Regular cameras trade off detail, size, and distance. This new system skips lenses, using sensors and computation to capture tiny details clearly from far away.

High-resolution optical imaging has long been limited by the trade-offs of conventional lenses. Achieving fine detail usually requires complex optics, precise alignment, or sacrificing field of view and working distance. These constraints make tasks like forensic analysis, industrial inspection, medical imaging, and remote sensing difficult when sub-micron resolution is needed over a wide area.
A new imaging system from the University of Connecticut addresses these problems by achieving optical super-resolution without lenses. Instead of relying on physical optics, the system uses computation, sensor arrays, and advanced algorithms to overcome limits that have constrained imaging systems for decades.
The approach builds on principles from the Event Horizon Telescope, which combines data from multiple radio telescopes to simulate a larger aperture. Translating this to visible light was previously impractical because optical wavelengths are much shorter, making tiny misalignments between sensors destructive to image quality. MASI (Multiscale Aperture Synthesis Imager) avoids this issue entirely: each sensor independently measures light, and computational algorithms combine the data afterward to form a single coherent image.

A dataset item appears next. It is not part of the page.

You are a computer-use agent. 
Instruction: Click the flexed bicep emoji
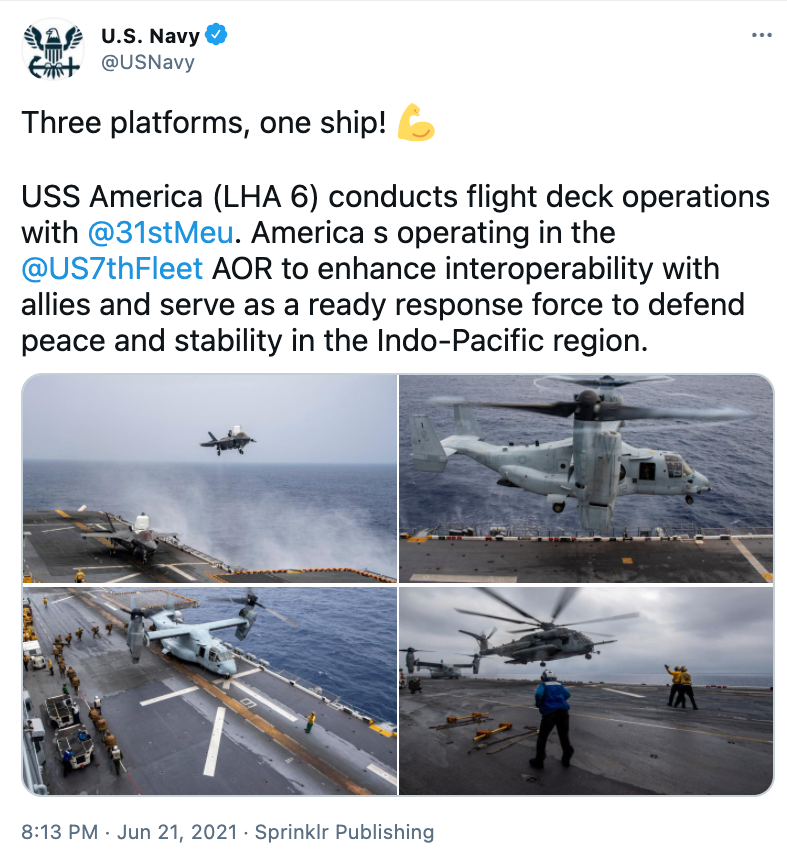point(416,122)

MASI replaces lenses with an array of coded sensors placed in a diffraction plane. Each sensor captures raw diffraction patterns, recording both brightness and phase information. These measurements are processed to reconstruct complex wavefields, which are then digitally aligned and propagated back to the object plane using iterative computational phase synchronization. This removes the need for rigid interferometric setups that have limited practical optical synthetic aperture systems for decades, effectively creating a virtual aperture far larger than any single sensor.
The system delivers sub-micron resolution across a wide field of view and operates from several centimeters away, overcoming the usual trade-offs between resolution, field of view, and working distance. Demonstrations have shown MASI imaging micrometer-scale details on a bullet cartridge, revealing markings useful for forensic analysis.
MASI’s design scales efficiently: adding more sensors increases capability without introducing prohibitive alignment challenges. By decoupling measurement from synchronization, the system shifts the defining factor of optical performance from physical glass to software, enabling new possibilities for forensic science, medical diagnostics, industrial inspection, and remote sensing.